Having considered the record, I conclude that the board cannot be estopped from denying the petitioner pension benefits. The board accepted its counsels opinion that system employees could not be members of the plan and it discussed creating a separate plan for them. The petitioner, who was then serving as the executive director of the system, was aware of the boards legal counsels opinions. Nevertheless, with the boards knowledge, he continued contributing to the plan.
As executive director, the petitioner was responsible for, among other things, maintaining records of the boards actions and overseeing and preparing the distribution of meeting minutes. Given the nature of this position, the petitioner was aware that the board accepted the opinion of counsel that system employees were not city employees, that the board was advised to take remedial measures to correct the problem, and that it discussed establishing a separate retirement plan for the employees. While it is certainly arguable that the boards actions in correcting the eligibility issue were questionable, the petitioner cannot use its inaction as grounds for estoppel given his knowledge that he and other system employees were ineligible to participate in the plan. Thus, the petitioner knew or should have known that any representation by the board was misleading in light of its own actions as well as the opinions of its legal counsel. At the least, he should have exercised due diligence to ascertain whether he and other system staff such as Joanne Hughes were indeed able to participate in the plan.

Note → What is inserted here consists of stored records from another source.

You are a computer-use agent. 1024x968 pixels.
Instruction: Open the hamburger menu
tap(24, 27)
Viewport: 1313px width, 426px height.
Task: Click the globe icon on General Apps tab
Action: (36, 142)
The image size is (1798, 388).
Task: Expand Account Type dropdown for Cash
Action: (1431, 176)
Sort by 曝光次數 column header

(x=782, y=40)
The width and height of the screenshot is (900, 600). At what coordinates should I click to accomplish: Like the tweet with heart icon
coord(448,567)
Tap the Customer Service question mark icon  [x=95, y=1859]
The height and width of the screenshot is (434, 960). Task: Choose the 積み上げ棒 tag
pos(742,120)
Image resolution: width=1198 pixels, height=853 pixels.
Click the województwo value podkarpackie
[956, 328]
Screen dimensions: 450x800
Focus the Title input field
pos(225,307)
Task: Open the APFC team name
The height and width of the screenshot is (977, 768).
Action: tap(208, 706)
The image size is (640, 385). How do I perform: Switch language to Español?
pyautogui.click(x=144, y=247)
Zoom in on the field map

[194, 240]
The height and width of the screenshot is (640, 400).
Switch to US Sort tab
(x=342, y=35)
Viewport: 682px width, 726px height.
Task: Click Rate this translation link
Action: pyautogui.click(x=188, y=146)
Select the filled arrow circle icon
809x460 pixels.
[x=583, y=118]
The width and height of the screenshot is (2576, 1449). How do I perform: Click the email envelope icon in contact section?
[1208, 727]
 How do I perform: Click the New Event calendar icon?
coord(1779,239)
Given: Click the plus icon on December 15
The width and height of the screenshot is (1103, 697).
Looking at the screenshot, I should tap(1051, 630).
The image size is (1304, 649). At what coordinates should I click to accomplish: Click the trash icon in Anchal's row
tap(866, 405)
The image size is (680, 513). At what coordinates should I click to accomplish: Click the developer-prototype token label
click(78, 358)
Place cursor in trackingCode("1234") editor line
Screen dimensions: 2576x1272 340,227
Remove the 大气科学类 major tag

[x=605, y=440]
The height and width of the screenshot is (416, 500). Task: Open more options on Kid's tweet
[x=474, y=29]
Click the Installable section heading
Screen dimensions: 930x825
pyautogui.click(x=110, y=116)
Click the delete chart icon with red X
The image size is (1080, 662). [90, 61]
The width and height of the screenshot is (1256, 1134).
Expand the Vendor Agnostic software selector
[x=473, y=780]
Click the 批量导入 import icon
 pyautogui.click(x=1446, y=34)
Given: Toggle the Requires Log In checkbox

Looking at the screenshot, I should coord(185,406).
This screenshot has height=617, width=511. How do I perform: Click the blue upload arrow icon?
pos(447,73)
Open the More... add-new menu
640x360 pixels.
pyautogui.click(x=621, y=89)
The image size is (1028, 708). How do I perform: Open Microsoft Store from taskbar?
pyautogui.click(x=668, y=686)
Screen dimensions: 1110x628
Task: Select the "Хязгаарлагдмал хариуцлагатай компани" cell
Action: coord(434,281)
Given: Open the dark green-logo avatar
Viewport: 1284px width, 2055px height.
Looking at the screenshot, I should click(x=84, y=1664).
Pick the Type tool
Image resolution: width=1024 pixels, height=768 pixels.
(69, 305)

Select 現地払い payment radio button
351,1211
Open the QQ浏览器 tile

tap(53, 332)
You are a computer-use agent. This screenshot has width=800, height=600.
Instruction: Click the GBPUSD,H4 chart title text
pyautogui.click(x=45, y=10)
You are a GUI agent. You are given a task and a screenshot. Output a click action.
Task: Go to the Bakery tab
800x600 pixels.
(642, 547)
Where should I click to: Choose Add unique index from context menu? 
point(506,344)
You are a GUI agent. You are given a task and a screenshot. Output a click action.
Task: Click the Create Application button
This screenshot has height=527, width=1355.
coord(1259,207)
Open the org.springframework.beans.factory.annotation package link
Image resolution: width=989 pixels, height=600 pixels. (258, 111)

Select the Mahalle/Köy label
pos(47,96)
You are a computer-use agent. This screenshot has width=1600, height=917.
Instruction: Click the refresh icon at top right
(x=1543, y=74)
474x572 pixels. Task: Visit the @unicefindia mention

Even assuming, however, that the petitioner could satisfactorily set forth a claim of equitable estoppel, a party may not assert equitable estoppel to avoid the application of a statute. See Carroll v. City of Philadelphia, 735 A.2d 141, 144 (Pa. Commw. Ct. 1999); see also Bresnahan v. Bass, 562 S.W.2d 385, 390 (Mo. Ct. App. 1978). The rationale underlying this rule is that to allow a party to use estoppel to circumvent the application of a statute would essentially have the effect of amending the statute, particularly where, as here, the party was aware of the applicable statute. See Carroll, 735 A.2d at 144. Because the petitioner was not a member of the plan under the express language of the Act, estoppel cannot be used to create such membership.
Accordingly, I believe that the board did not err in concluding that the petitioner was not eligible to receive pension benefits under the plan. As a result, the petitioners claim that the board deprived him of a constitutionally protected property interest without due process is without merit since he does not have a property interest in pension benefits under the plan. See Bresnahan, 562 S.W.2d at 391 (plaintiffs due process rights under state and federal constitution not violated when retirement board denied her benefits under retirement plan because she was not member of the retirement system). I would, therefore, affirm the order of the board denying the petitioner pension benefits under the plan for the time he was employed with the system, but order that the board return to the petitioner all of his money, with interest, that he contributed to the plan during those years of employment. Because the petitioner was vested in his pension while he was employed with the city water works, he is entitled to pension benefits for those years of employment.